### ACTIVITY
Please restate the data that follows, leaving every word in place.

### INFORMATION SHOWN
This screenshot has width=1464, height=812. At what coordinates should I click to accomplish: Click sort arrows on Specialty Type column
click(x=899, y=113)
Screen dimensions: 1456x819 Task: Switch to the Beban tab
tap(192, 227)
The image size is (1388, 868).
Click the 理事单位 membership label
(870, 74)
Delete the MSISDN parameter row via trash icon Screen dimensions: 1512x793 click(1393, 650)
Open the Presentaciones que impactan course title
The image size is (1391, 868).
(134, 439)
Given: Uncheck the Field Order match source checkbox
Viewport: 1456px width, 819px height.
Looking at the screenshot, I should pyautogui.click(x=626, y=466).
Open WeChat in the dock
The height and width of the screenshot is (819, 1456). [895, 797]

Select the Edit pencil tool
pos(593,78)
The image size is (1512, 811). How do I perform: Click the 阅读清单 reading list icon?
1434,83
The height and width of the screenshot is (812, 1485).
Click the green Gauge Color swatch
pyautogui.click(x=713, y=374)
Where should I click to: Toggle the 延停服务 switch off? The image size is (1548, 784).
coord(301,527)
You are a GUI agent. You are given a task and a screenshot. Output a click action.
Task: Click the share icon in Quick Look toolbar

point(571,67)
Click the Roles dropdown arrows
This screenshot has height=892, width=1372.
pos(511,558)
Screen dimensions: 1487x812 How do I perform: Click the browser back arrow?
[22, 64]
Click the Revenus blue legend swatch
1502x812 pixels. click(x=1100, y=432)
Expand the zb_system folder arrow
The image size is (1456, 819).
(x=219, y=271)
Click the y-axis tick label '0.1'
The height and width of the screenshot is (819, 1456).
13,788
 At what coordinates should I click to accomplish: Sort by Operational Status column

### ANSWER
This screenshot has width=1464, height=812. At what coordinates should I click to accomplish: Click sort arrows on Specialty Type column
click(x=899, y=113)
Screen dimensions: 1456x819 Task: Switch to the Beban tab
tap(192, 227)
The image size is (1388, 868).
Click the 理事单位 membership label
(870, 74)
Delete the MSISDN parameter row via trash icon Screen dimensions: 1512x793 click(1393, 650)
Open the Presentaciones que impactan course title
The image size is (1391, 868).
(134, 439)
Given: Uncheck the Field Order match source checkbox
Viewport: 1456px width, 819px height.
Looking at the screenshot, I should pyautogui.click(x=626, y=466).
Open WeChat in the dock
The height and width of the screenshot is (819, 1456). [895, 797]

Select the Edit pencil tool
pos(593,78)
The image size is (1512, 811). How do I perform: Click the 阅读清单 reading list icon?
1434,83
The height and width of the screenshot is (812, 1485).
Click the green Gauge Color swatch
pyautogui.click(x=713, y=374)
Where should I click to: Toggle the 延停服务 switch off? The image size is (1548, 784).
coord(301,527)
You are a GUI agent. You are given a task and a screenshot. Output a click action.
Task: Click the share icon in Quick Look toolbar

point(571,67)
Click the Roles dropdown arrows
This screenshot has height=892, width=1372.
pos(511,558)
Screen dimensions: 1487x812 How do I perform: Click the browser back arrow?
[22, 64]
Click the Revenus blue legend swatch
1502x812 pixels. click(x=1100, y=432)
Expand the zb_system folder arrow
The image size is (1456, 819).
(x=219, y=271)
Click the y-axis tick label '0.1'
The height and width of the screenshot is (819, 1456).
13,788
 At what coordinates should I click to accomplish: Sort by Operational Status column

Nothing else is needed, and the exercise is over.